This clear zoning ensures both privacy and openness, while maintaining an efficient compact footprint that responds to site constraints.
Climate Strategy & Material Logic
Every design decision is rooted in environmental logic. The private block’s stone envelope is constructed from locally quarried, hand-shaped stone, chosen for its thermal mass properties. The heavy masonry absorbs solar heat during the day and releases it slowly at night — a vital strategy for the region’s sharp temperature fluctuations.
By contrast, the public volume — used primarily during daylight hours — employs lighter materials and higher ceilings.

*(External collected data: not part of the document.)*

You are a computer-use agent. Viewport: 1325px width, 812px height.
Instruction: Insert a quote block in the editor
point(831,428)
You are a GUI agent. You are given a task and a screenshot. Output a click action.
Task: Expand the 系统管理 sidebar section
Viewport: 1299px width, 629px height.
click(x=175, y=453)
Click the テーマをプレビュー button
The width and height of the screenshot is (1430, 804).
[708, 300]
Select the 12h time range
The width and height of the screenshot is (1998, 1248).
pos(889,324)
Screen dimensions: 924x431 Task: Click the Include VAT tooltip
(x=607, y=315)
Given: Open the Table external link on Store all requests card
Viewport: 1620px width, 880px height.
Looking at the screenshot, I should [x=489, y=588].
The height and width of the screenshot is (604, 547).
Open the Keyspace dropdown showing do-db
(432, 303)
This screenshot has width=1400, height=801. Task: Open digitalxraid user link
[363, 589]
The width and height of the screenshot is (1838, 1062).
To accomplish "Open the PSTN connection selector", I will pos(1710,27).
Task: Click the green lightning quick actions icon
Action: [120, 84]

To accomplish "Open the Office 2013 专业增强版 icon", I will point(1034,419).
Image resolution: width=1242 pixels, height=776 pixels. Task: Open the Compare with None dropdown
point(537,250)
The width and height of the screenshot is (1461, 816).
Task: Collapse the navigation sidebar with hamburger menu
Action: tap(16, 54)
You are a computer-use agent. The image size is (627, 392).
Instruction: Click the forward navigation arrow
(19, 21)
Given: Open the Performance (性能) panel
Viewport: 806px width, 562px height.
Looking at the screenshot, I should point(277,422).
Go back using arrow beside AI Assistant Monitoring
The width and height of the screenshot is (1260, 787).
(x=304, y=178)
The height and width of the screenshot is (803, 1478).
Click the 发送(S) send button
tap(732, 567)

This configuration promotes cross ventilation and vertical air displacement, allowing warm air to rise and escape through upper openings, keeping the interior naturally cool.
Externally, the rough, tactile surfaces express authenticity and connection to place. The stone, sand, and mortar tones mirror the surrounding terrain, allowing the architecture to age gracefully into its environment.
Light, Air & Orientation
Openings are strategically positioned to frame landscape views, provide natural illumination, and capture prevailing breezes. The east-facing stone volume greets the sunrise with a soft, filtered glow, while the western façade of the public block opens dramatically to mountain vistas.
The composition’s geometry ensures that light, air, and temperature are constantly in flux — orchestrating a living relationship between the house and the environment throughout the day.
Materiality as Memory
Gutierrez’s use of local materials reflects both pragmatism and poetry. The tactile surfaces of the handcrafted stone and mortar are not decorative but functional, embodying the vernacular wisdom of rural Peruvian building traditions. Each texture tells a story of place and labor — architecture as landscape, construction as craft.
The restrained palette emphasizes form, proportion, and natural contrast, reinforcing the idea that sustainability is as much aesthetic as it is technical.
A House of Modesty and Meaning
More than a formal exercise, A House represents a return to essential architecture — one that relies on orientation, material honesty, and climatic intelligence rather than technological excess.
“Architecture here is not about domination, but coexistence,” notes Elmer Gutierrez. “The house listens to the mountain; it does not speak louder than it.”
Through its quiet geometry and timeless material presence, the project exemplifies architecture in balance with place — modern yet rooted, minimal yet profoundly human.